きらりと太陽のように輝くのが綺麗で、サクラはにこりと微笑んだ。
「あ、うーん……砂隠れではね、大切な人とこれからを歩みたいって言う時に相手の誕生石のネックレスを贈る風習があるんだ」
「歩みたい……?」
いまいちピンと来ていないサクラにテマリは言葉を続ける。
「もし、受け取り側も同じ想いで共に歩みたいと思うならお返しに相手の誕生石の指輪を贈るんだ。もし、受け取れないならばそのネックレスを白いチューリップ一輪と共に返すんだ」
それって……?
首を傾げていたサクラも何となくわかったのか、頬をほんのりと染めた。
「テ、テ、テマリさん……! わた、私、そんなこと知らない! 我愛羅くんも何も言ってなかった!」
テマリの腕を掴み動揺するサクラに、そうだろな! 知っていたらこんな所でのほほんとしていないだろう!
まったくあの子は……!
「サクラ、アンタが決めることだ」
正直言えば、姉として共に歩んでほしいと思う。
ここまであの子が誰かを愛し、感情を露にし、人らしく生きている。これほど嬉しい事はない。

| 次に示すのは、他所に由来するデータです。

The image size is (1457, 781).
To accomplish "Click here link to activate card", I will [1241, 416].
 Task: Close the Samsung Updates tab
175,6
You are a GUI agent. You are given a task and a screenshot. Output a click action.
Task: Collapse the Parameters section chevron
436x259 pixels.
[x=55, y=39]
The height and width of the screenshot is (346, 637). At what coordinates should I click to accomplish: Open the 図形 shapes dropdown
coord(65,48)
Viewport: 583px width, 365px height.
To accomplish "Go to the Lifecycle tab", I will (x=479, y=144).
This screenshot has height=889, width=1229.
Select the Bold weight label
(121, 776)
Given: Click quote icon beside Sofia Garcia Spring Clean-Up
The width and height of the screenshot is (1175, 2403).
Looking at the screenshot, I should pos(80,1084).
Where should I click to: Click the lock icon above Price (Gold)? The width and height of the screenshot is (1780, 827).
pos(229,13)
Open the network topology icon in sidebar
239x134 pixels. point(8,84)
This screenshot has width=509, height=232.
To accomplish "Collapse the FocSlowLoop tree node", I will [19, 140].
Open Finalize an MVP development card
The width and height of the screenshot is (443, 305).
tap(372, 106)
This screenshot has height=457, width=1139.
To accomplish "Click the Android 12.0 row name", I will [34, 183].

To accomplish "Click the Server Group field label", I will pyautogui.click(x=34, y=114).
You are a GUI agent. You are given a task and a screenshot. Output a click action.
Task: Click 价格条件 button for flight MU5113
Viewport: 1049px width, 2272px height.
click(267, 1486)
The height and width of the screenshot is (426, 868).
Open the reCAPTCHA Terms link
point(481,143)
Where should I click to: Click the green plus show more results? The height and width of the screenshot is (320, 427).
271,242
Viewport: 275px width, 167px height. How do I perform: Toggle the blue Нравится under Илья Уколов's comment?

だけど、里がある。国がある。仲間が居る。家族が居る。
彼女が別離に道を選んだとしても、受け入れるしかないのだ。
それは悲しいことだけど。
「あ、サクラさーん!」
サクラとテマリを見つけ、手を振りながらかけてくるマツリ。
なんだかにこにこと笑っていたのでサクラとテマリは顔を見合わせた。
「どうしたんだい?」
「あ、テマリさん! うふふ、今ですね里内で噂になってるんですよ!」
口元に手を押さえ笑うマツリになんだ。と促せば、マツリはサクラを見た。
「サクラさん、おめでとうございます!」
「え?」
何をおめでとうと言われたのだろうか。
ある程度回復した事に対してだろうか、うん。
そう思い、ありがとうと言おうとしたサクラの言葉をマツリが遮ってしまった。
「噂になってますよ! ついに我愛羅先生がサクラさんにプロポーズしたって! 嬉しそうにサクラさんがネックレス見ていたのを何人も目撃してますしー」
あ、それとなく伝えた意味が無かった。
マツリの言葉にそう思ったテマリはチラリとサクラの顔を見た。
そこには、これでもかと言うほどに顔を真っ赤に染めたサクラ。
体をぷるぷると震わして両手で顔を覆った。
「……ちょっと、私行って来ます」
ゆらりと動いたサクラは一度柱にぶつかったが、突如全力で里内を走り去ってしまった。
「あれ……? 私何かまずいこと言っちゃいました?」
「いいやー……ただの恥かしさだろう」
不安げに問うマツリの肩にぽんと手を置き、テマリは笑う。
知らぬまま里内を歩いていたサクラはさぞ恥かしかっただろうな。
そう思いつつも、嬉しそうにしていたサクラを想像しテマリは笑う。
あの子を愛してくれてありがとう。